Drawing on data from the online and physical worlds to drive intelligent decision-making

By Bryan Palma, Senior Manager at Kinaxis

Retailers have been moving at a steady pace online and into the eCommerce world over recent years. The current pandemic has served to further accelerate this migration.

Bringing two worlds together
In the past, traditional retailers who had built their business in the bricks and mortar world would have spent minimal time looking at eCommerce data. If it was only a small percentage of the business, they would not assign an analyst or a category manager to look at that data but would typically instead deprioritise. As the move online gathers pace in the wake of Covid, however, that is no longer a viable option for many businesses. For retailers, it is now increasingly key to take data from the online environment and interpret it quickly to make informed decisions.

Many are now adding more resources to it as part of a renewed focus. This alone is not enough. Pulling data into Excel spreadsheets and analysing it manually can never be the way forward, especially in the unpredictable environment which we have today, where historical forecasting approaches used in the past have less and less value.

In this complex new world, retailers need to understand the growing importance of artificial intelligence (AI) and machine learning (ML). Moreover, they need to be aware of its potential across both brick and mortar retail and eCommerce to power intelligent automation and augment human decision-making to better deliver on customer promises, remove waste and increase resiliency for effective risk management.

Indeed, today and going forward, the best approach is to aggregate data from the physical and online worlds and implementing a unified repository or data model to run AI and ML on. That will help to automate decisions, facilitate end-to-end planning across demand planning, forecasting, promotions, replenishment and inventory, and drive operational agility.

That ability to see online and physical as part of a single retail entity will be key for retailers moving forward not least when it comes to thinking about how they use data to drive competitive advantage.

Reaping the rewards
One of the key areas of insight retailers and CPG companies will be looking to tap into as we establish a new normal following the pandemic will be around the behavioural changes in customers.
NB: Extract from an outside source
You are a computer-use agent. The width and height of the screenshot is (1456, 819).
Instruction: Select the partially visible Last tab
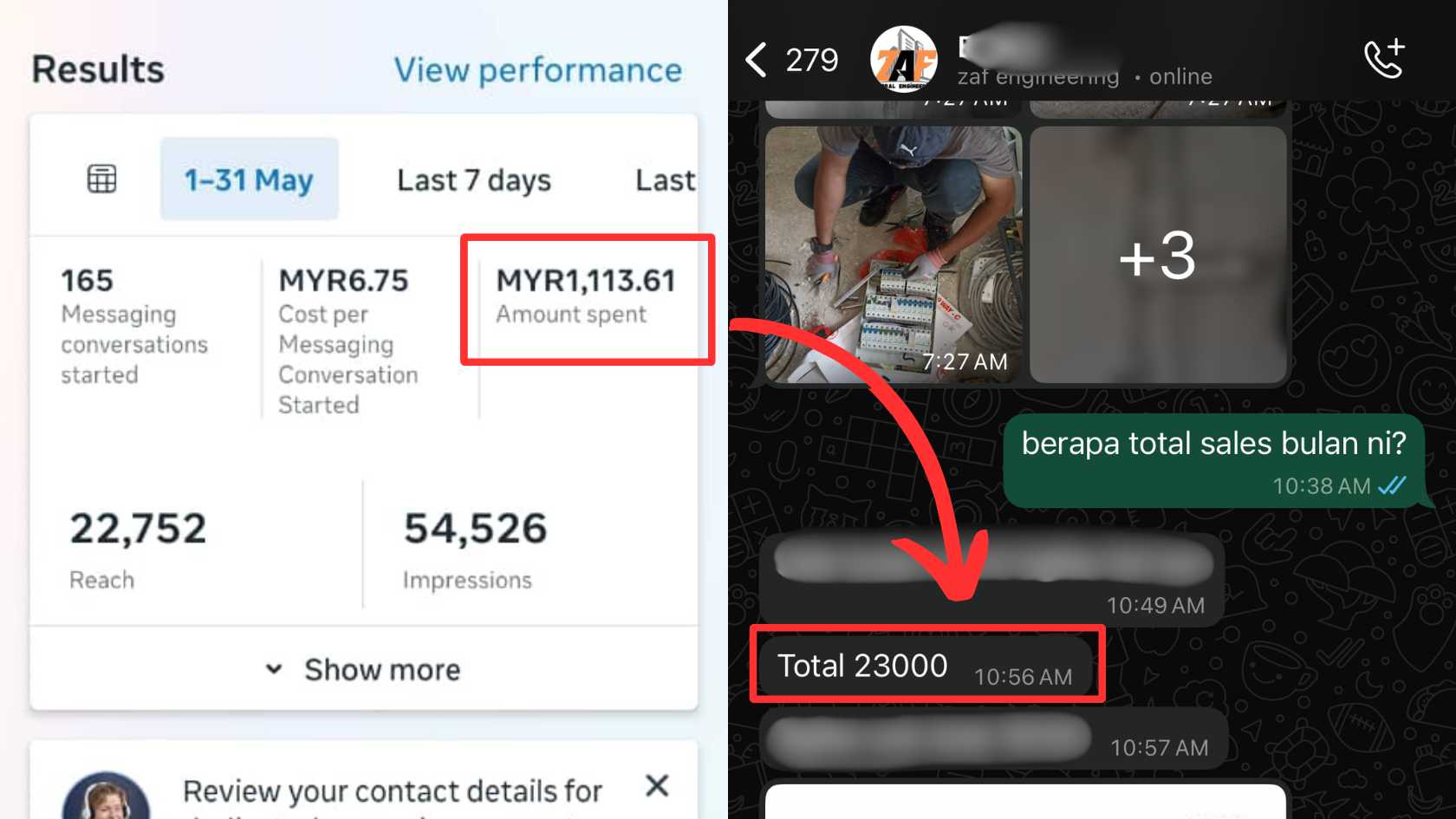tap(666, 179)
The balance will have shifted and probably permanently, away from in-store purchases towards ‘click and collect’ and online deliveries.

Retailers need to get a handle on what the data, across their operations both online and physical, is telling them. They need to be able to run analytics on it and use AI and ML to get optimum value from the results Moreover, as the retail landscape evolves, it will be key that they adapt quickly and make use of the more granular level of detail about their organisation and its markets, increasingly required to drive short-term and long-term planning alike. Doing that may well require a change in tools, technologies and planning processes moving forward to achieve the agility required.

Another key area retailers and CPG companies need to think about is around warehouse capacity. Generally most of these businesses will use service centres and warehouses to service more eCommerce purchases as opposed to those that will send product to physical retail stores. To meet demand more efficiently though, retailers need to use available data from both physical and online channels to understand where best to stock up first and where inventory could most effectively be stored.

During lockdown and around events like Black Friday, or Cyber Monday, there may be even more focus than before on getting the online warehouses stocked up, but it is crucial that they have the right inventory in place to be able to do this.

From the perspective of what is likely to happen around holidays and other big events from Halloween to Easter and from Black Friday to Christmas, it is possible to look at historical forecasting, of course: the volume of orders, the promotions that were run and at which times, for example. Unfortunately though, post-Covid, these have less resonance. Getting a real-time perspective on what is actually happening on the ground enables retailers to react much more quickly. These new techniques rely much less on pure time series-based historical forecasting and much more on real-time, automated machine learning models, and incorporate short-term demand signals, for example.

As they do so, it is becoming increasingly important that retailers not only use AI and ML to get real-time insights but that they don’t work in silos and instead draw on data from both the online and physical brick and mortar channels to achieve their business objectives.